* [Text shown]:
☆ ☆ ☆ ☆
Humans typically have 3 kinds of cones. Having three different kinds of cones makes humans “trichromats”. There is, however, at least one confirmed case of a tetrochromat human! Other animals have even more cone categories. Mantis shrimp have sixteen different kinds of cones.

Each kind of cone is labelled by the range of wavelengths of light they are excited by. The standard labelling is “S”, “M”, and “L” (short, medium, long).

These three curves indicate how sensitive the corresponding cone is to each wavelength. The highest point on each curve is called the “peak wavelength”, indicating the wavelength of radiation that the cone is most sensitive to.

Let’s see how our cones process the light bouncing off the lemon in my hand.

By looking at the normalized areas under the curves, we can see how much the radiation reflected from the real lemon excites each of cones. In this case, the normalized excitations of the S, M, and L cones are 0.02, 0.12, and 0.16 respectively. Now let’s repeat the process for the on-screen lemon.

Despite having totally different radiation spectra reaching the eye, the cone excitations are the same (S=0.02, M=0.12, L=0.16). That’s why the point on the real lemon and the point on the digital lemon look the same to us!

The normalized cone area under the stimulation curves will always be equal for all 3 cone types in the case of metamers.

Our 3 sets of cones reduce any spectral flux curve $$\Phi_e(\lambda)$$ down to a triplet of three numbers $$(S, M, L)$$, and every distinct $$(S, M, L)$$ triplet will be a distinct color! This is pretty convenient, because (0.02, 0.12, 0.16) is much easier to communicate than a complicated continuous function. For the mathematically inclined, our eyes are doing a dimensional reduction from an infinite dimensional space into 3 dimensions, which is a pretty damn cool thing to be able to do subconsciously.

This $$(S, M, L)$$ triplet is, in fact, our first example of a color space.

Color spaces

Color spaces allow us to define with numeric precision what color we’re talking about. In the previous section, we saw that a specific yellow could be represented as (0.02, 0.12, 0.16) in the SML color space, which is more commonly known as the LMS color space.

Since this color space is describing the stimulation of cones, by definition any human visible color can be represented by positive LMS coordinates (excluding the extremely rare tetrachromat humans, who would need four coordinates instead of three).

But, alas, this color space has some unhelpful properties.

For one, not all triplet values (also called tristimulus values) are physically possible. Consider the LMS coordinates (0, 1, 0). To physically achieve this coordinate, we would need to find some way of stimulating the M cones without stimulating the L or S cones at all. Because the M cone’s sensitivity curve significantly overlaps at least one of L or S at all wavelengths, this is impossible!

Any wavelength which stimulates the M cone will also stimulate either the L or S cone (or both!)

A problematic side effect of this fact is that it’s really difficult to increase stimulation of only one of the cones. This, in particular, would make it not a great candidate for building display hardware.

Another historical, pragmatic problem was that the cone sensitivities weren’t accurately known until the 1990’s, and a need to develop a mathematically precise model of color significantly predates that. The first significant progress on that front came about in the late 1920’s.

Wright & Guild’s color matching experiments

In the late 1920’s, William David Wright and John Guild conducted experiments to precisely define color in terms of contributions from 3 specific wavelengths of light.
☆ ☆ ☆ ☆
* [Dataset extract]:
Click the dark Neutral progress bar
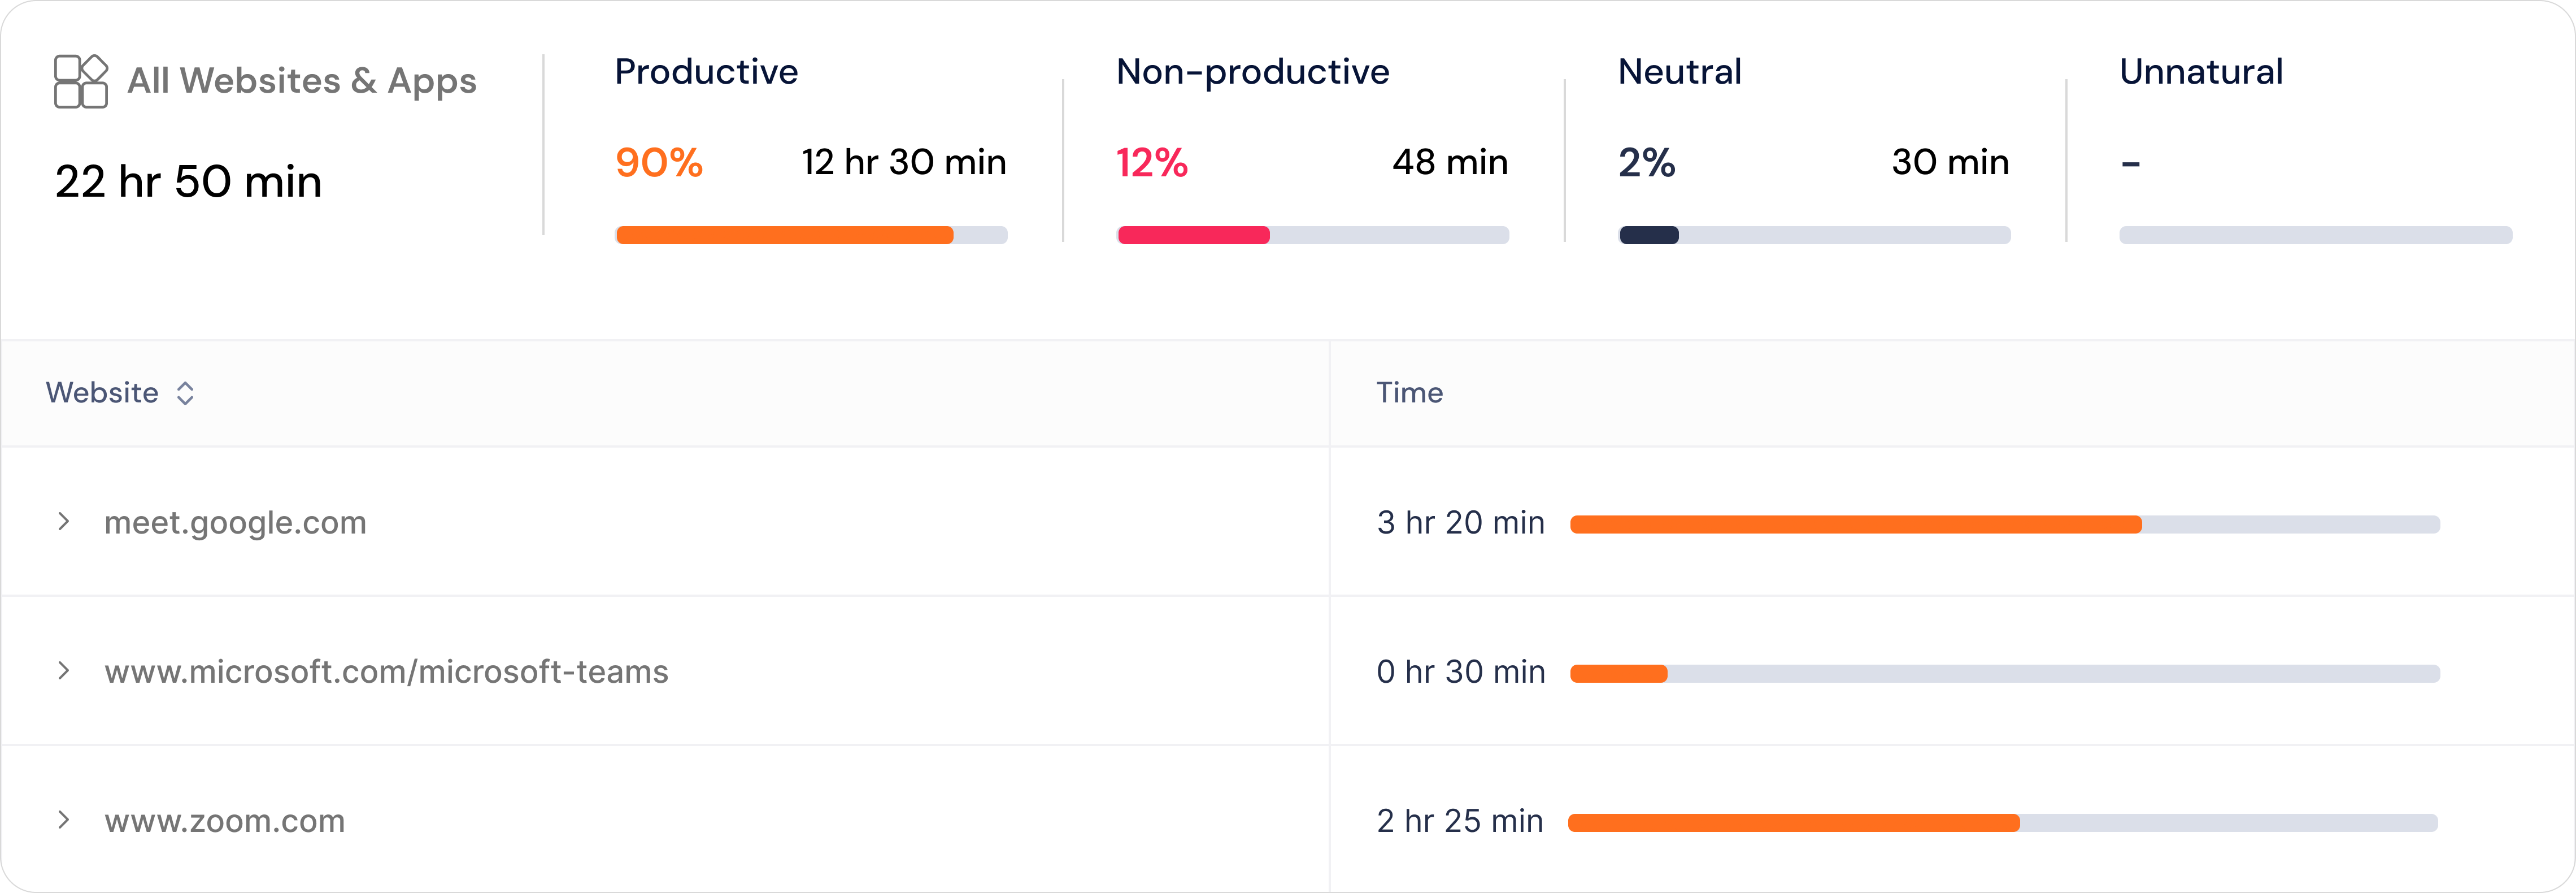This screenshot has width=2576, height=893. pyautogui.click(x=1649, y=236)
☆ ☆ ☆ ☆
* [What you need to do]:
a) According to the text about color, how many different kinds of cones do mantis shrimp have?
b) Copy the part of the text about color starting at "Our 3 sets of" and ending at "a color space.", and replace "dimensional reduction" with "dimensionality reduction".
The listing is separate material from the text about color.

* [Task-by-task results]:
a) Mantis shrimp have sixteen different kinds of cones.

b)
Our 3 sets of cones reduce any spectral flux curve $$\Phi_e(\lambda)$$ down to a triplet of three numbers $$(S, M, L)$$, and every distinct $$(S, M, L)$$ triplet will be a distinct color! This is pretty convenient, because (0.02, 0.12, 0.16) is much easier to communicate than a complicated continuous function. For the mathematically inclined, our eyes are doing a dimensionality reduction from an infinite dimensional space into 3 dimensions, which is a pretty damn cool thing to be able to do subconsciously.

This $$(S, M, L)$$ triplet is, in fact, our first example of a color space.